Patient records that are to be shared within the research community must have any identifying information removed, according to the United States Health Insurance Portability and Accountability Act (HIPAA). However, manual removal of identifying information is prohibitively expensive, time consuming and prone to error-constraints that have prompted considerable research toward developing automated techniques for "de-identifying" medical records.
The MIT team aimed to solve this problem. "We've developed a free and open-source software package to allow researchers to accurately de-identify text in medical records in a HIPAA-compliant manner", stated Gari D. Clifford, a principal research scientist in the Harvard-MIT Division of Health Sciences and Technology (HST) who led the work with Principal Investigator Roger G. Mark, a professor in HST and MIT's Department of Electrical Engineering and Computer Science.

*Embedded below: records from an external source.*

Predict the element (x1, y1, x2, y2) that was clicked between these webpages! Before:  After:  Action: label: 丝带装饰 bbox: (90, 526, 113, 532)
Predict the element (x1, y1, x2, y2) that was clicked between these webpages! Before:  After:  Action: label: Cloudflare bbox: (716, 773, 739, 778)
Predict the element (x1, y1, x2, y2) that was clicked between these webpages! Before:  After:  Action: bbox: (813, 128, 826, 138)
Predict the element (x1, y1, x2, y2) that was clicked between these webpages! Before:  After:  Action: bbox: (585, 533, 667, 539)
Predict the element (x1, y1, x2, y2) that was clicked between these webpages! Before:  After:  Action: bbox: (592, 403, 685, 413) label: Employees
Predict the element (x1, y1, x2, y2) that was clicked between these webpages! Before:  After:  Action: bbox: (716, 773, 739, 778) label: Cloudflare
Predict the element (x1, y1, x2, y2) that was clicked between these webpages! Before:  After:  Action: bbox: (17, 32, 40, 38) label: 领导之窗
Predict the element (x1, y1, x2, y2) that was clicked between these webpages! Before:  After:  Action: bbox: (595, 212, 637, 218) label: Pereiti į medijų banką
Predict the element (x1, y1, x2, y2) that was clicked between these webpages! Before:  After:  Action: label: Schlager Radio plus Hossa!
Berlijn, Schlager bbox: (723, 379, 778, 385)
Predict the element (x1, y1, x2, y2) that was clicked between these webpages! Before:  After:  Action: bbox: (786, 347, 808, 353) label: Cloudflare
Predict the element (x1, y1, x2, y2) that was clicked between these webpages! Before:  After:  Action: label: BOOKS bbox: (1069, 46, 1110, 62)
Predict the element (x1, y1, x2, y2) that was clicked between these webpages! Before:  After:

According to Dr. Zohara Cohen, programme director at the National Institute of Biomedical Imaging and Bioengineering, sponsor of the work, the information in patients' medical records is a "largely untapped treasure trove" that the biomedical research community could use to better understand diseases and their treatments.
"The automated de-identification software developed under the guidance of Dr. Mark is a big step forward in permitting the widespread sharing of patient information without the risk of compromised privacy and confidentiality", Dr. Cohen stated.
Gari D. Clifford, Roger G. Mark and colleagues tested their censoring software on 1836 nursing notes - a total of 296.400 words. Using multiple experts and additional algorithms, they replaced all personal information with "fake" data. In their BMC paper, they report that "the software successfully deleted more than 94 percent of the confidential information, while wrongly deleting only 0,2 percent of the useful content. This is significantly better than one expert working alone, at least as good as two trained medical professionals checking each other's work and many, many times faster than either."
The team is providing researchers access to the evaluation dataset together with the software to allow others to improve their systems, and to allow the software to be adapted to other data types that may exhibit different qualities.
Gari D. Clifford and Roger G. Mark's co-authors are Ishna Neamatullah; Margaret M. Douglass; Li-wei H. Lehman, an HST research engineer; Andrew Reisner, an HST visiting scientist; Mauricio Villarroel, an HST visiting engineer; William J. Long, a principal research associate in MIT's Computer Science and Artificial Intelligence Laboratory (CSAIL); Professor Peter Szolovits of the Department of Electrical Engineering and Computer Science and HST; and George B. Moody, HST sponsored research staff.
The titel of the paper is "Automated De-Identification of Free-Text Medical Records" and can be accessed via the BMC Medical Informatics and Decision Making journal's website.